▶ [Selection]:
Sadly it doesn't on linux due to overcommit. You can actually get the failure much later when you try to use the memory. The exception is when you try to allocate absolutely huge buffers. So malloc returning a valid pointer doesn't indicate success (though it returning NULL does indicate failure).


Yes, but it becomes harder to tell where in the code that happened. If you run abort() or the like, you've got more information as to the circumstances of the crash.


It is quite possible to write to files, stdout, etc without using any heap memory. It can be achieved with the bare bones read/write syscalls. I'm not sure I would consider this a "best practice", but it's worth noting. Boehm GC actively uses read when it needs to read files without allocating any heap memory.


In general, for a library, this is not good practise. For an application, it may work. You have to be very careful to not use any formatted output.


> ... no one knows how to reasonably test the additional code ...

wouldn't a simple 'ulimit -m' set appropriate limits on memory for the process ? and then use that to simulate failures, and hopefully see what breaks, fix it, and rinse-lather-repeat ?

edit-1: this is ofcourse predicated on the fact that you are using a unix like system.


A Unix-like system that's not Linux, mind, since ulimit -m hasn't worked there in a long time.


> the "worse is better" principle that correctness can be sacrified if it makes things too complicated

To be clear, in systems designed with the "worse is better" approach, responsibility for correctness can be pushed up the stack, from e.g. kernel programmers to user-space programmers, if doing the Right Thing lower in the stack is hard. The example given in the paper is a syscall being interrupted -- in unix, it just fails with EINTR, and it's the application author's responsibility to retry. (I agree that malloc returning null is similar.)

But worse is better isn't saying that programs shouldn't be correct if it's complicated; it's just a question of where the responsibility for correctly handling API edge cases should lie.

Moreover, if one reads the "worse is better" paper carefully, you'll notice he doesn't say that "worse is better" actually is better, overall. The argument is only that it has better "survival characteristics". Meaning, as I read it, that they can gain and maintain momentum against competitors because they can move faster.

Which, tangentially, is all very interesting to me, because the three modern systems with the best survival characteristics are unix, C, and the web, the latter of which is definitely not worse is better. (However bad you may think the web is as an API, "worse is better" is a design philosophy about giving users simple, low-level APIs, whereas the web is all about high-level APIs where the browser implements lots of logic to prevent you from shooting yourself in the foot.) So maybe we need to reconsider the conclusions of the worse is better paper in light of the giant counterexample that is the web.


I'd also add Java, C#, Python, ARM (especially ARM64) and Windows NT as examples of success of better-is-better systems. (Windows NT is somewhat less better-is-better though due to Win32 compatibility.)


Maybe Python and ARM. Java was a was Worse is Better compromise trying to bring in features from Right Thing languages. Took lots of marketing to make it. C# similarly done with adoption mainly because Microsoft pushed it w/ tooling. They're both Worse is Better candidates. Just not as bad as some others.

Modula-3 or maybe Eiffel would be closer to Right Thing examples in that category.

▶ [Given information]:
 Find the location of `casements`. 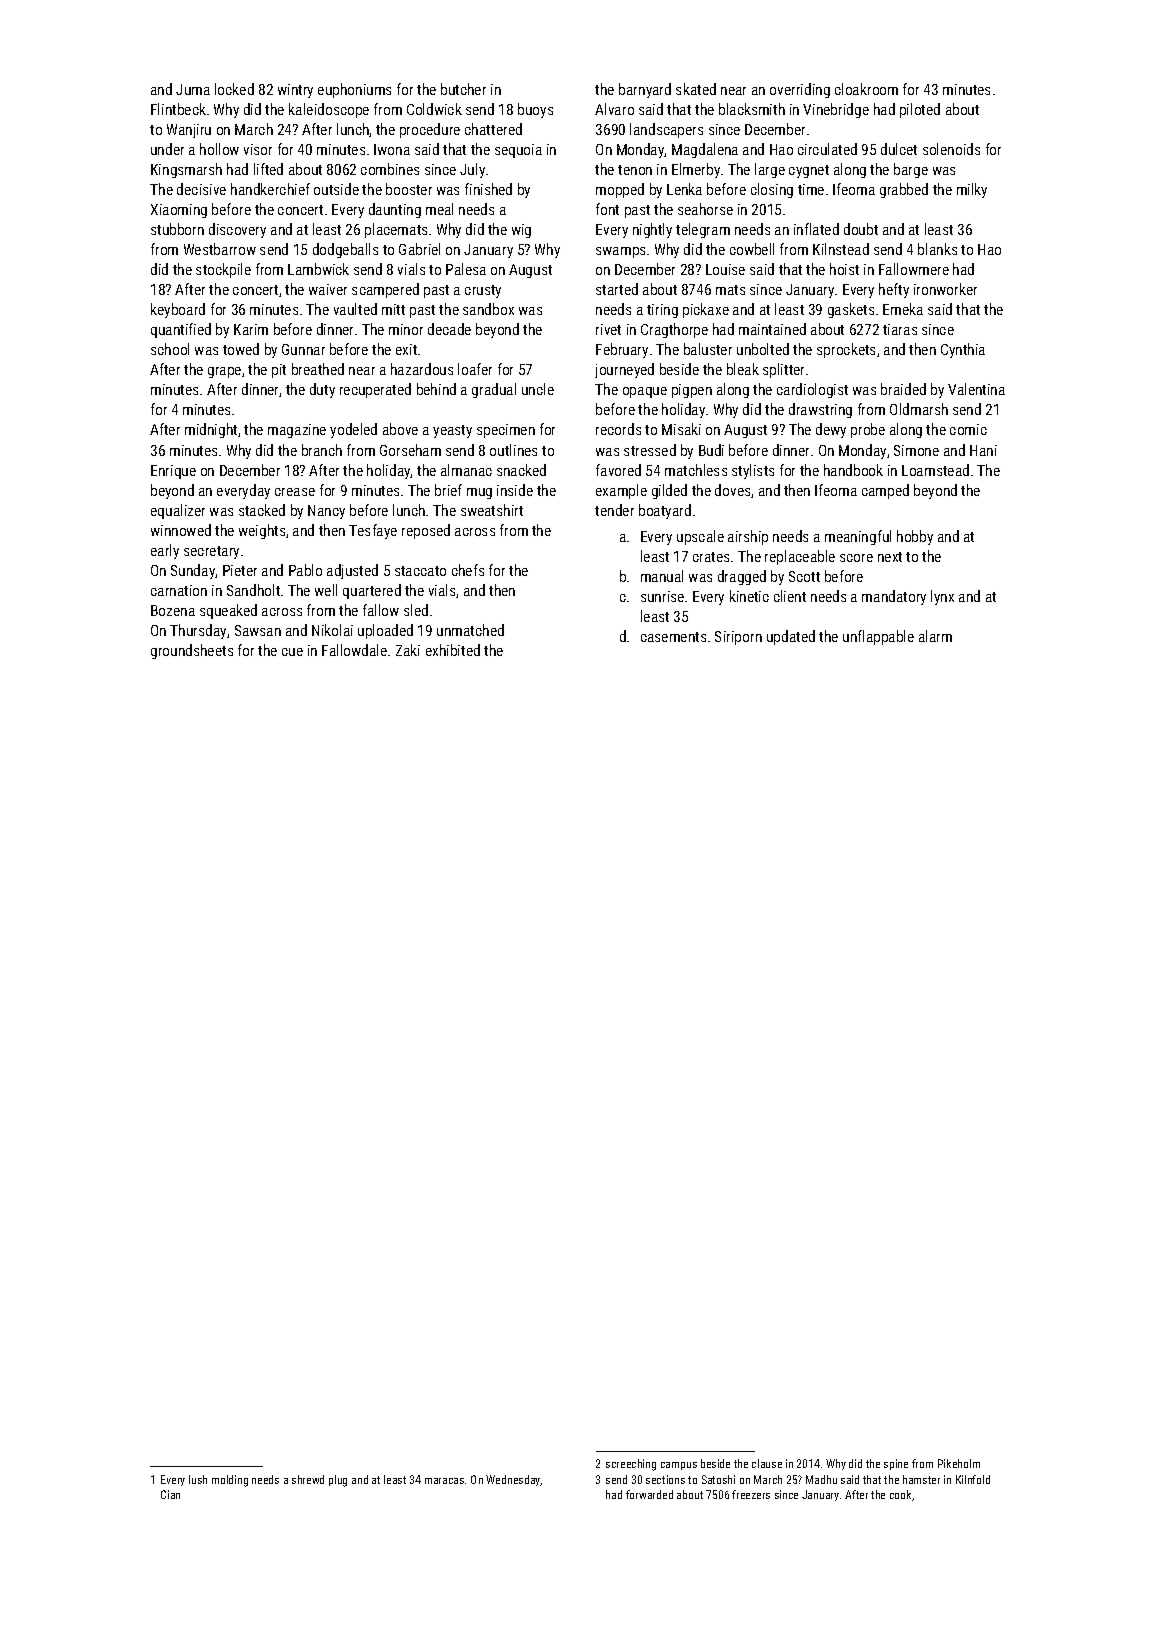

▶ [Task list]:
1 > Answer these questions about the thread on memory allocation failure:
(a) Which library is said to use read to read files without allocating any heap memory?
(b) In the example from the paper, what does an interrupted syscall do in unix?
(c) Which three modern systems are named as having the best survival characteristics?
2 > Print everything in the thread on memory allocation failure from "wouldn't a simple" down to "a long time.".

▶ [Correct answers]:
1 >
(a) Boehm GC.
(b) It fails with EINTR, and the application author is responsible for retrying.
(c) Unix, C, and the web.

2 >
wouldn't a simple 'ulimit -m' set appropriate limits on memory for the process ? and then use that to simulate failures, and hopefully see what breaks, fix it, and rinse-lather-repeat ?

edit-1: this is ofcourse predicated on the fact that you are using a unix like system.


A Unix-like system that's not Linux, mind, since ulimit -m hasn't worked there in a long time.